- USD/CHF surged 0.9% on Monday from under 0.9200 to current levels around 0.9270 and is eyeing December highs near 0.9300.
- The dollar was strong on Monday as market participants revise their Fed calls towards more aggressive hikes in 2022.
- But CHF also weakened substantially in wake of a jump in Swiss sight deposits that could indicate SNB intervention.

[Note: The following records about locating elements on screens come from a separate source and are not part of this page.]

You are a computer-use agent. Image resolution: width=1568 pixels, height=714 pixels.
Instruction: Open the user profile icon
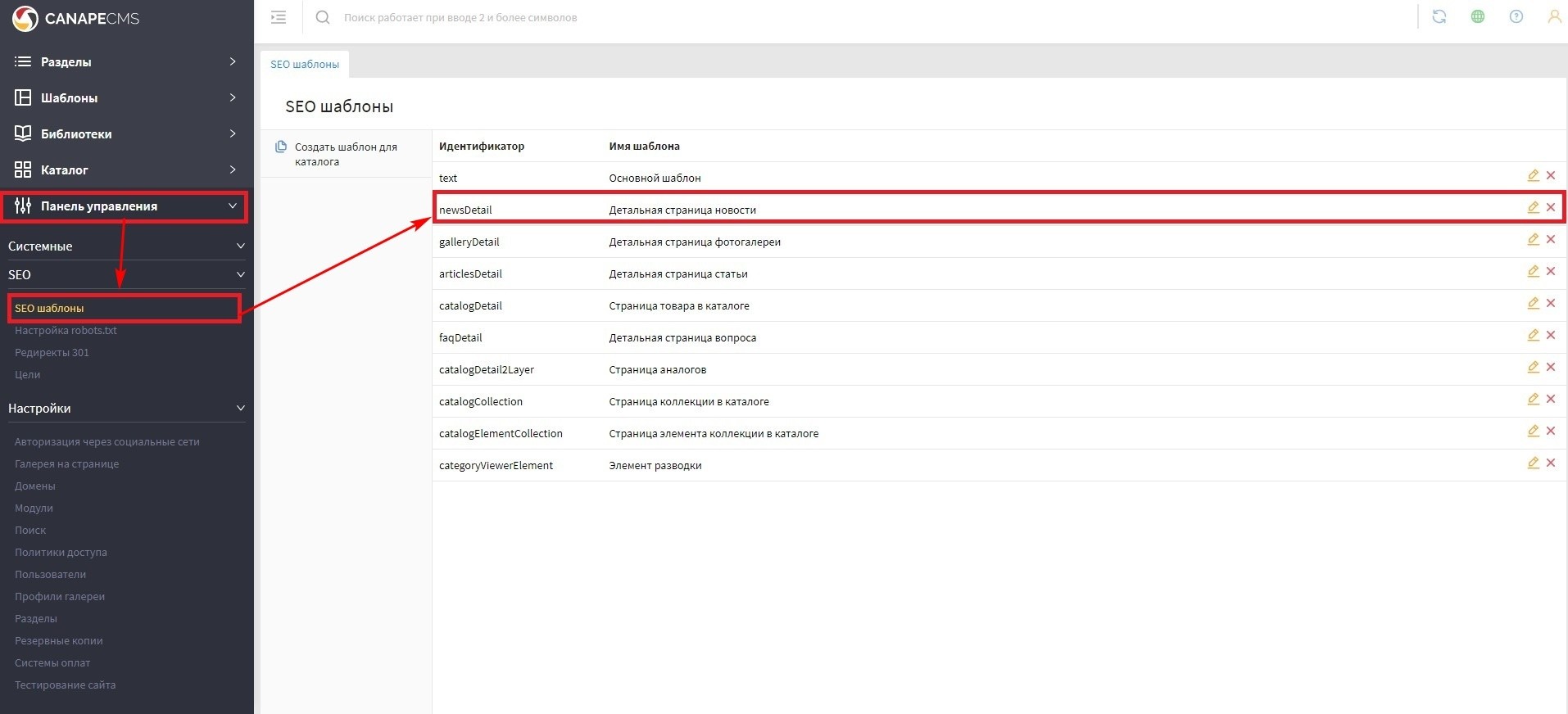pyautogui.click(x=1553, y=16)
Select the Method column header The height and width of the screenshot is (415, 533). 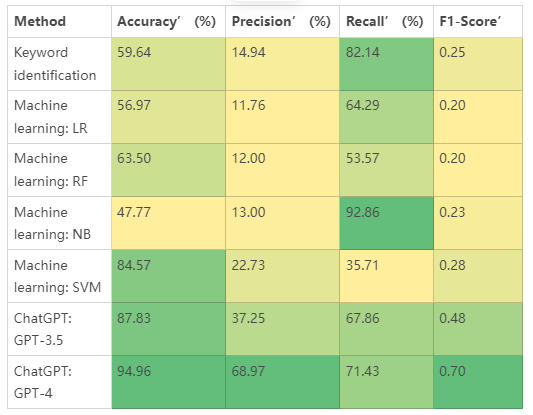[59, 21]
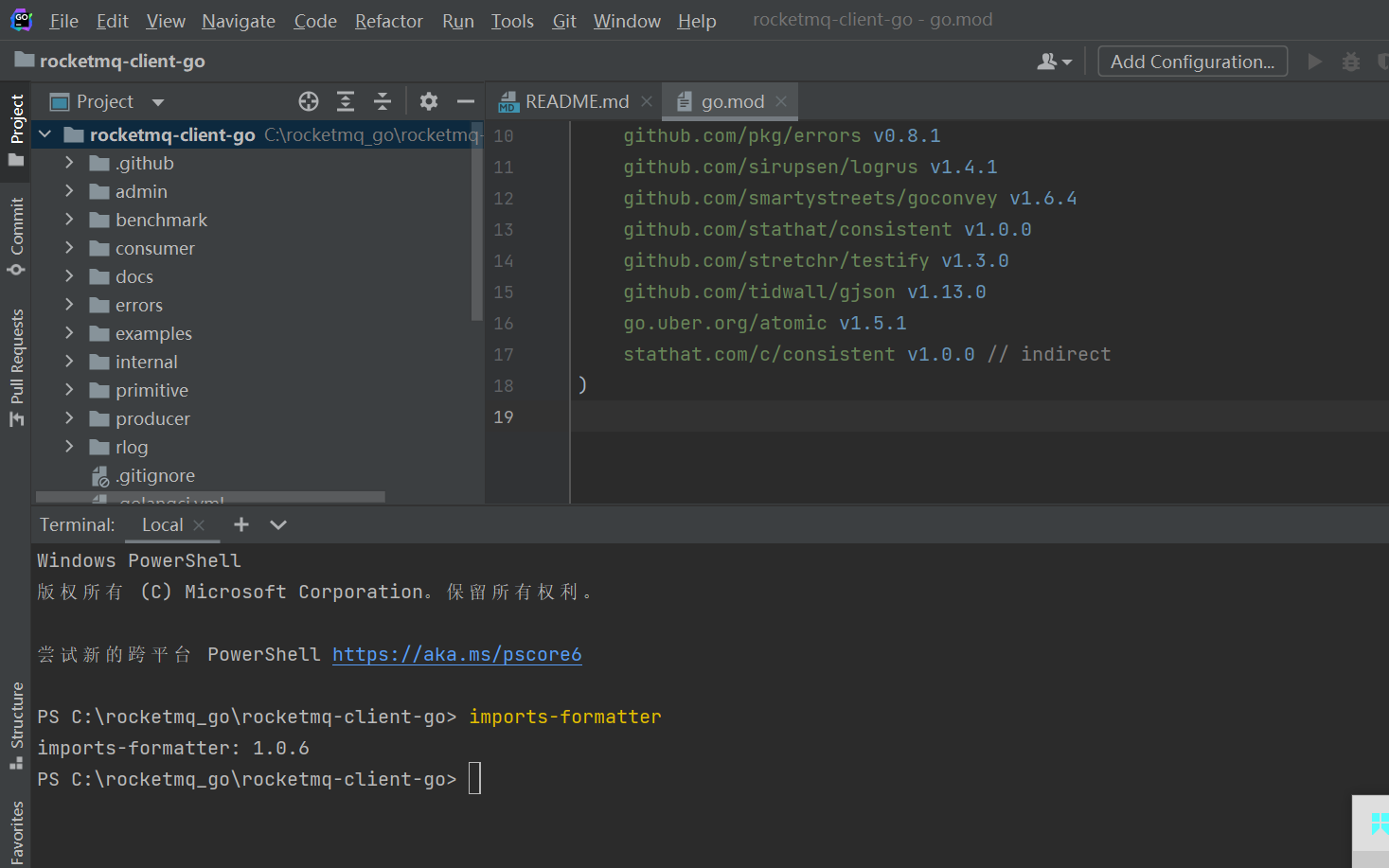1389x868 pixels.
Task: Click the locate-in-project target icon
Action: coord(309,101)
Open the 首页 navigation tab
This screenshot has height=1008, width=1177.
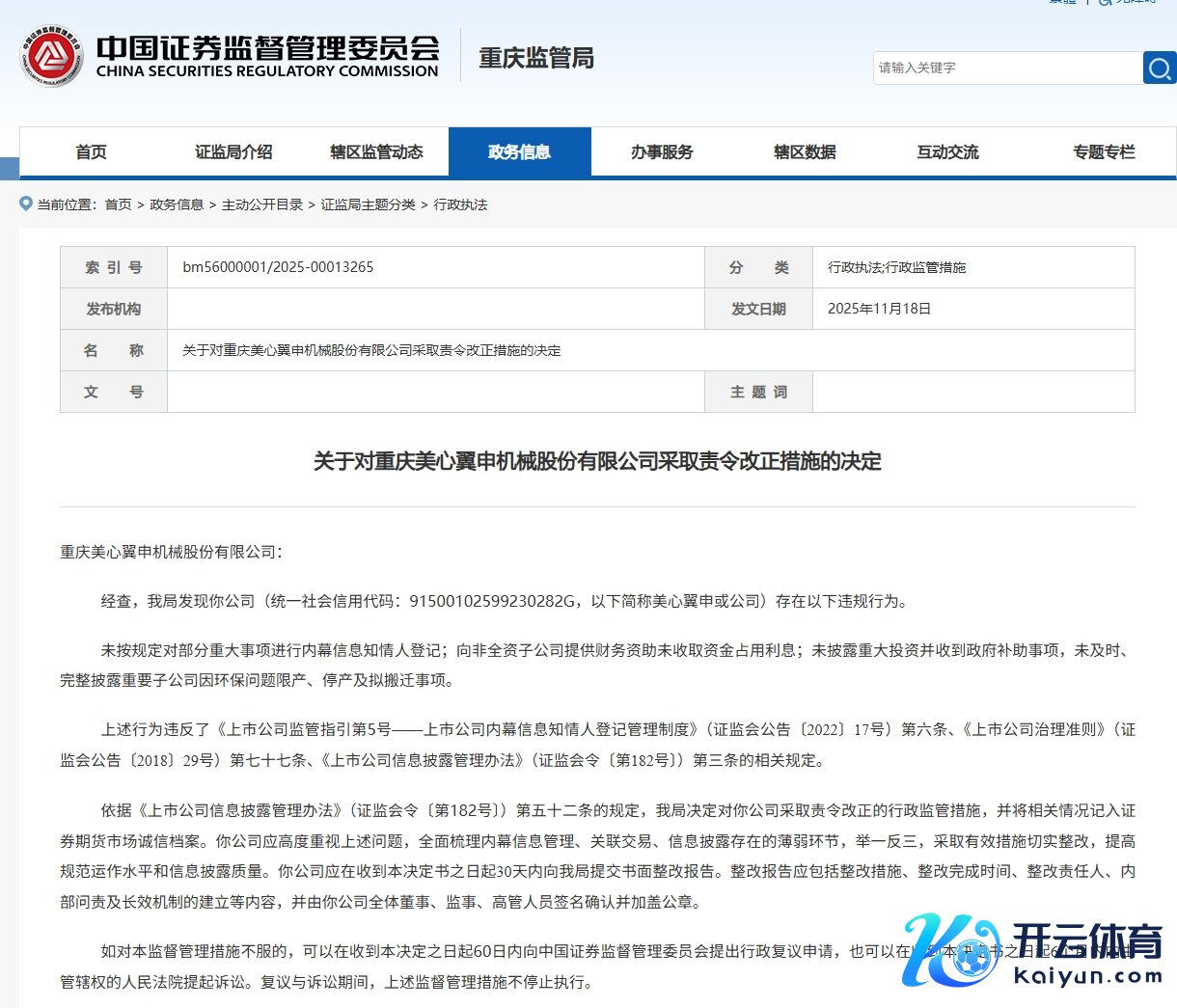click(91, 152)
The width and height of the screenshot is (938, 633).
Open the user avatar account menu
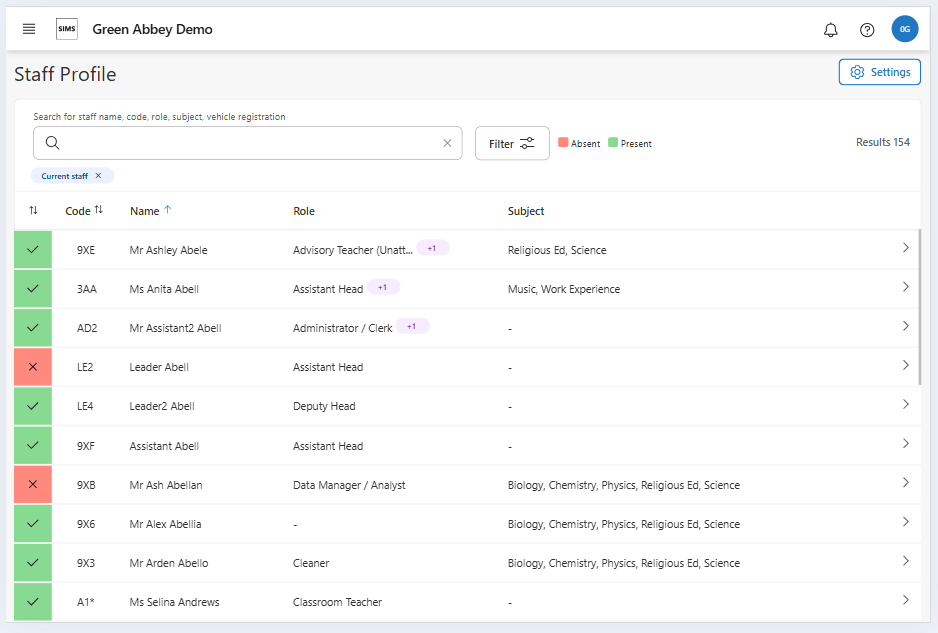click(904, 29)
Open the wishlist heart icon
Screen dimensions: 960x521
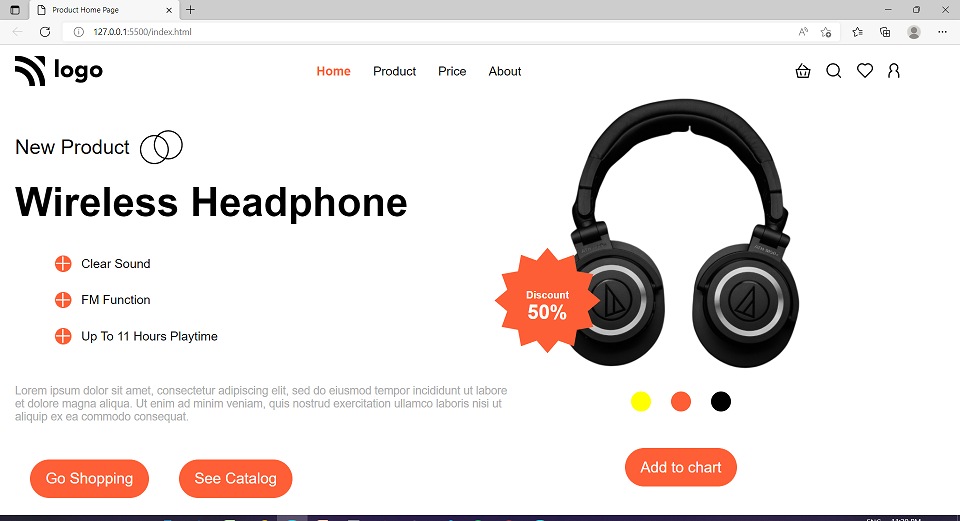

USD/CHF hit its highest levels in nearly four weeks on Monday after breaking convincingly above the 0.9250 level for the first time since mid-December. It’s been a broadly decent day for the buck as various banks/analysts revise their Fed forecasts in wake of last week’s hawkish Fed minutes and US December jobs report to expect as many as four rate hikes in 2022. But that doesn’t explain the full extent of the upside on Monday, which has seen USD/CHF surge from opening levels to the south of 0.9200 to current levels around 0.9270, an on-the-day gain of around 0.9%.
That surge has seen USD/CHF break to the north of a bullish trend channel that had been constraining the price action over the past week or so. It also marks a clean break back above the pair’s 21, 50 and 200DMAs, all of which reside between the 0.9160-0.9210 area. Technically speaking, a test of the December high at just under 0.9300 now seems highly likely and if that level is broken, eyes will turn to the next area of resistance around 0.9375, a double top of the September/November highs.
The Swiss franc’s near 1.0% depreciation on the day versus the US dollar means it is by far and away the worst performing G10 currency. Some traders attributed the weakness to weekly Swiss sight deposit data released early during Monday’s European session. Total sight deposits jumped to CHF 724.631B from CHF 722.771B a week earlier, a sign that the SNB may have stepped up its forex interventions to weaken CHF last week.
As noted by analysts at Reuters, “the SNB… has long used foreign currency purchases and negative interest rates as the foundation of its expansive monetary policy… (and) increases to sight deposits - cash which commercial banks store with the central bank overnight - are normally seen as a proxy for foreign currency purchases”. But economists cautioned not to read too much into the data, as it is usual to see lower deposits towards the end of the year before jump in January.